SAÚDE MENTAL DE ESTUDANTES DO ENSINO MÉDIO: UMA ANÁLISE DA PESQUISA NACIONAL DE SAÚDE DO ESCOLAR (PENSE) 2019
Palavras-chave:
Saúde mental, PeNSE 2019, IBGE, Adolescentes, Fatores de riscoResumo
A adolescência constitui um período crítico do desenvolvimento humano, caracterizado por intensas transformações emocionais, cognitivas e sociais, que podem potencializar a vulnerabilidade a transtornos mentais. Depressão, ansiedade, estresse e ideação suicida despontam como problemas recorrentes nessa fase, afetando de forma negativa o desempenho escolar, a qualidade das interações interpessoais e a percepção geral de bem-estar. Nesse contexto, este estudo buscou investigar a saúde mental de estudantes do ensino médio no Brasil, com base nos microdados da Pesquisa Nacional de Saúde do Escolar (PeNSE 2019/IBGE). Foram analisados indicadores autorreferidos de sofrimento psíquico — incluindo isolamento social, ansiedade, tristeza, sentimentos de abandono, estresse e ideação suicida —, estratificados por sexo e faixa etária.

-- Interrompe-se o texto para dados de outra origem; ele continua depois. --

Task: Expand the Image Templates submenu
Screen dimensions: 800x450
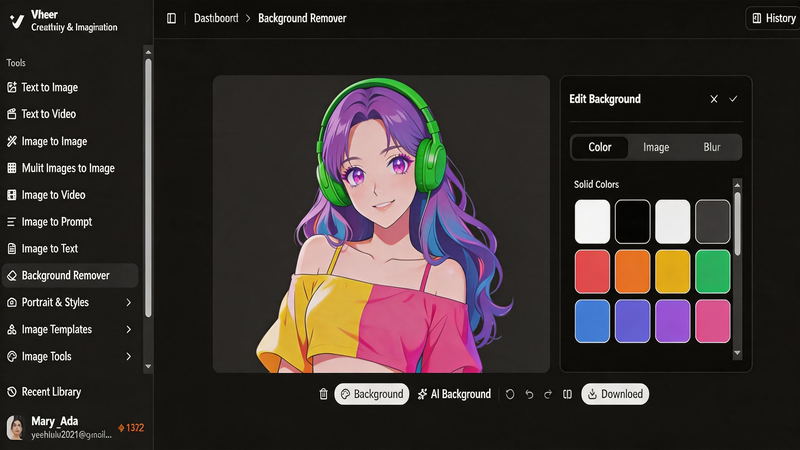Action: coord(128,329)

Os resultados revelaram prevalências consistentemente mais elevadas entre adolescentes do sexo feminino em todos os indicadores avaliados: ansiedade (59,8% vs. 41%), tristeza (44,8% vs. 17,5%), sentimentos de abandono (39,7% vs. 20%), estresse (54,6% vs. 26,7%) e ideação suicida (29,6% vs. 12,9%). Tais achados convergem com evidências nacionais e internacionais que relacionam a maior vulnerabilidade das meninas a fatores como insatisfação corporal, percepção de exclusão social, ambientes familiares disfuncionais e experiências de violência ou vitimização. Por outro lado, destacam-se fatores de proteção associados a melhores condições de saúde mental, incluindo redes de apoio entre pares, suporte parental e escolar, além da autoeficácia na regulação das emoções. A literatura especializada enfatiza que a saúde mental na adolescência é resultado da interação complexa entre variáveis individuais, sociais e estruturais, sendo insuficiente restringir-se ao tratamento individual dos sintomas. Nessa perspectiva, o presente estudo reforça a necessidade de políticas públicas e práticas pedagógicas que promovam intervenções multissetoriais, voltadas ao fortalecimento de vínculos, ao desenvolvimento de competências socioemocionais e à mitigação de fatores de risco. Ao evidenciar a magnitude e especificidade do problema entre adolescentes brasileiras, em especial do sexo feminino, este trabalho busca subsidiar estratégias de prevenção precoce e promoção integrada da saúde mental no país.